Uniting Afrobeats with the diaspora since that time, 5 Star saw Promise collaborate with Vic Mensa and Chance The Rapper, both American rappers of Ghanaian descent, and Headie One, the U.K. rapper who’s increasingly pulled towards his Ghanaian roots.Chance would later spearhead the arts and music festival Black Star Line, whose title is taken from the iconic shipping company started by Marcus Garvey in 1919, whose goal was to create a global Black network.

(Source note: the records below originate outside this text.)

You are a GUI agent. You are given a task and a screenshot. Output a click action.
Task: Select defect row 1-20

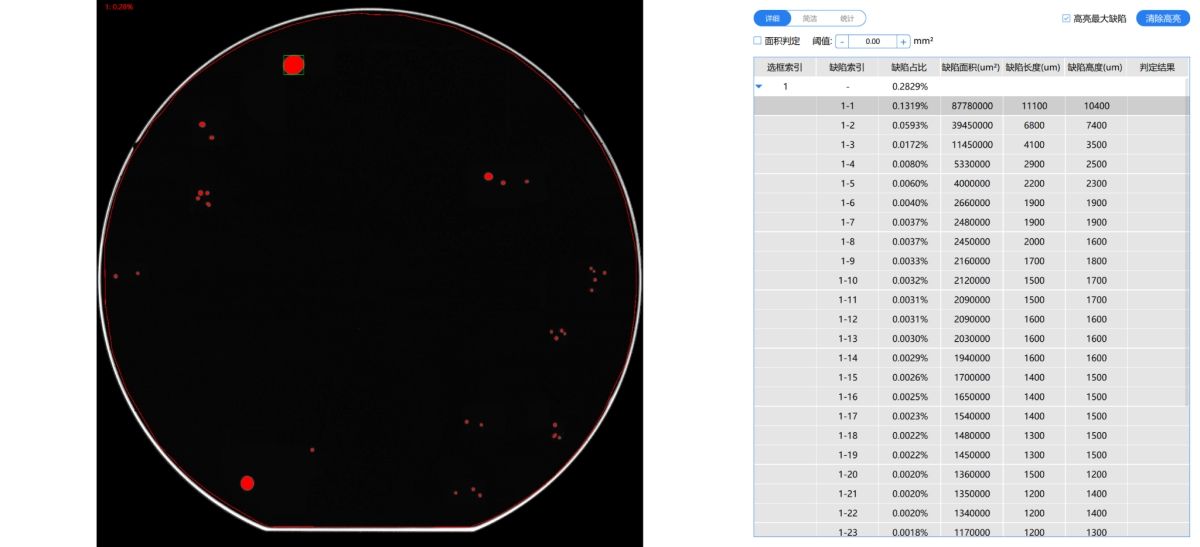click(847, 474)
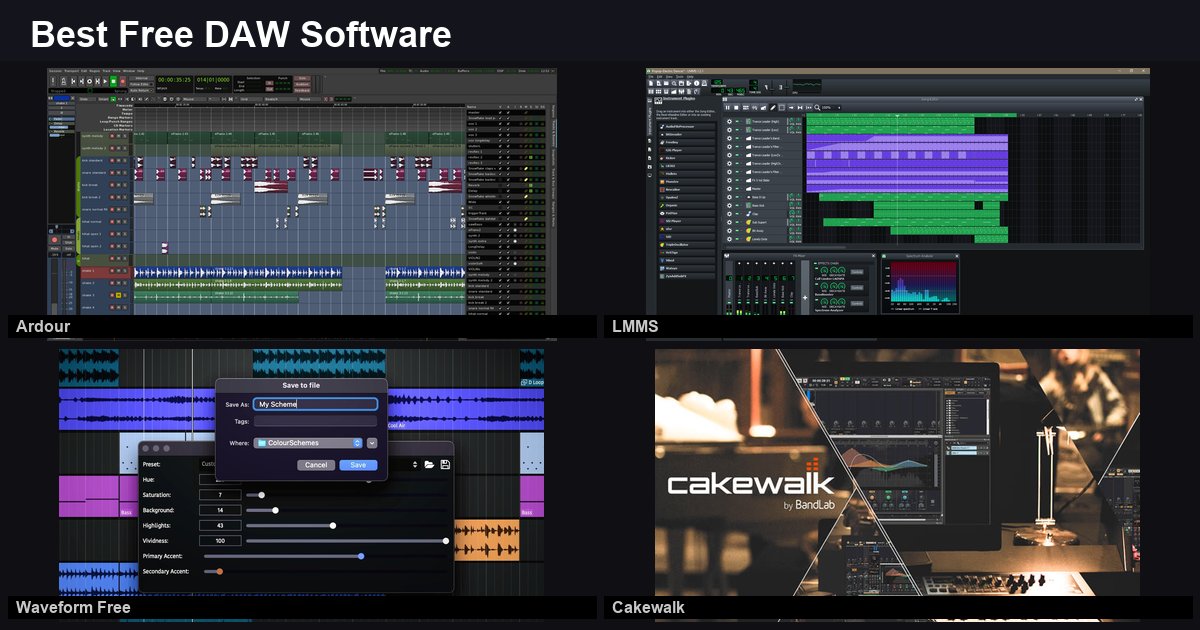Click the My Scheme filename field
This screenshot has width=1200, height=630.
point(314,403)
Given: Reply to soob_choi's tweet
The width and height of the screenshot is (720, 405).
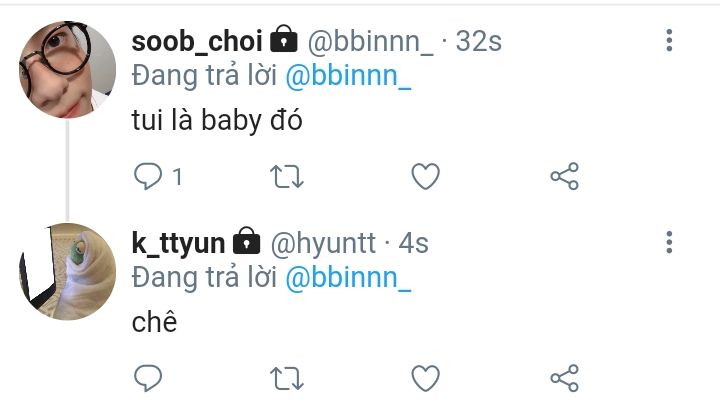Looking at the screenshot, I should pos(148,177).
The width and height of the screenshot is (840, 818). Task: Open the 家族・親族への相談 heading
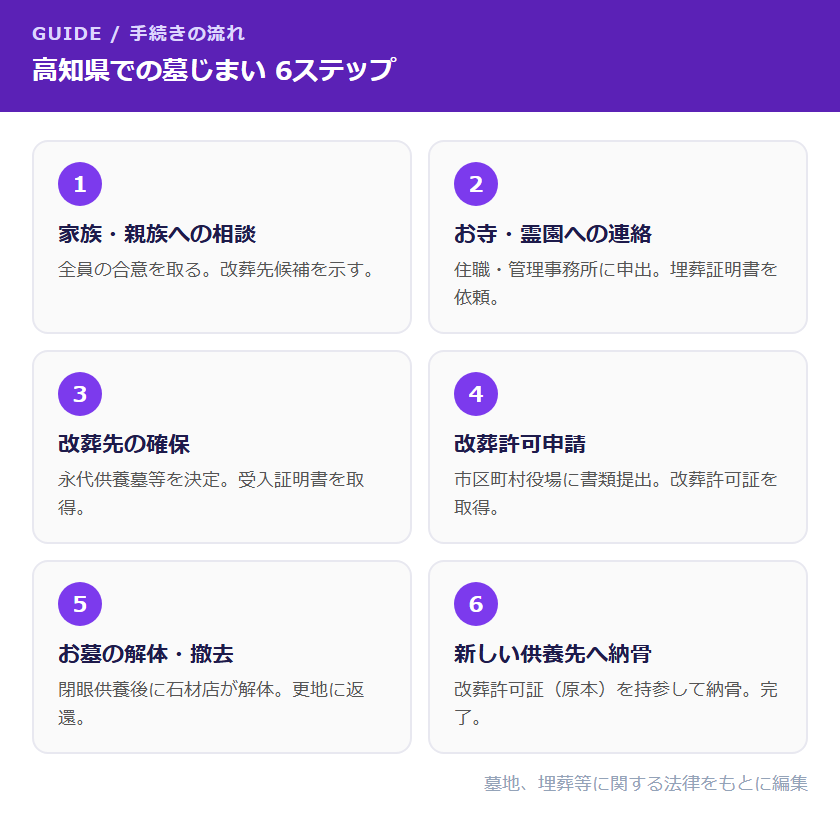tap(157, 234)
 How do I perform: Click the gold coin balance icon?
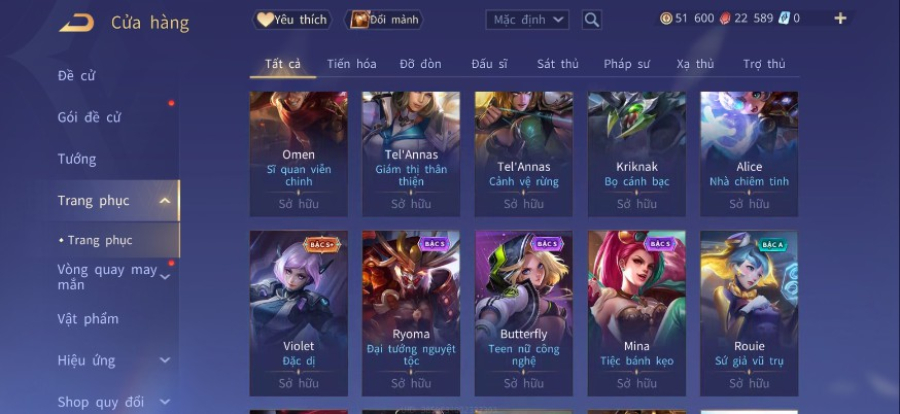click(666, 18)
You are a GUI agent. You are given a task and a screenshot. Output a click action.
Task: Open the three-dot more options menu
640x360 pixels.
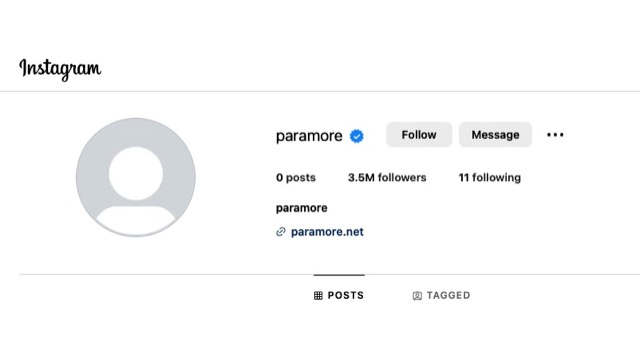(x=555, y=135)
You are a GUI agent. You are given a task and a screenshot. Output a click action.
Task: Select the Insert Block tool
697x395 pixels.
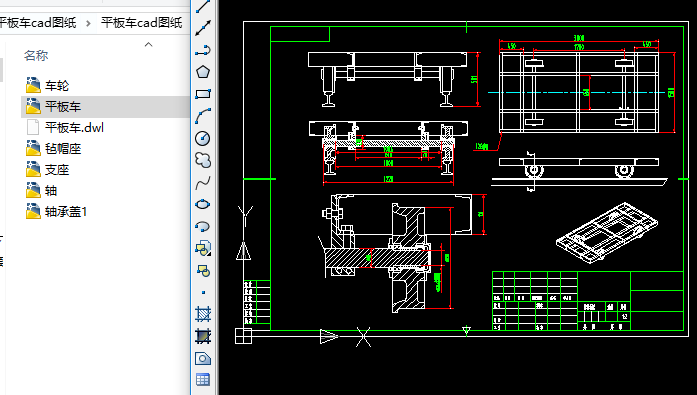pos(203,248)
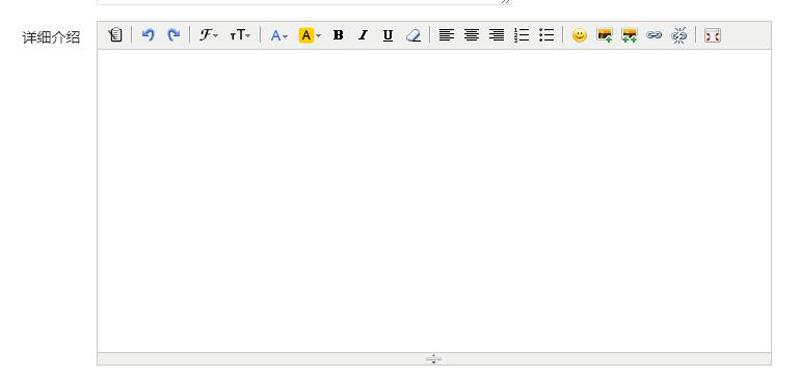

Considering how far Ghana has gone with its purposeful embrace of Black people all over the world, it’s easy to sideline the place of music in that rekindled fire. But Promise is really one of the frontrunners of this inter-continental relationship, and the stamp is reaffirmed in True To Self. “That's a combination of powers,” says Promise, “and I see strength in it because it really does go far. So collaborating across the waters with people from where we’re not from, you know, it’s special ‘cause it opens different audiences to your sound. The widening of your horizons is very important with this thing, if you’re trying to broaden your prospects. Just like you listen to people who are not from where you’re from.”

Promise continues to witness the rise of Afrobeats globally. Among other markers of success, he mentions Wizkid selling out the 70,000 capacity Tottenham Stadium, youngsters like Black Sherif and Ayra Starr representing across music genres and fashion, and himself, who recently became the first African artist to sell-out an Asian tour. “It’s just beautiful to see,” he affirms.

In the midst of all this prosperity, it becomes quite uncommon to delve the personal route as Promise has done. To remain the eager-hearted youngster as he came into the game, the one who walked those distances and took those buses to Tema. To be true to self.

“On this album, I’m just being my truest form,” he adds. “Not only being the new guy in the front-run doing the thing, but also being a vulnerable human being — celebrities or famous people are also human as well, and I just bare my truth out there and whoever connects with it, just know that you’re not alone.”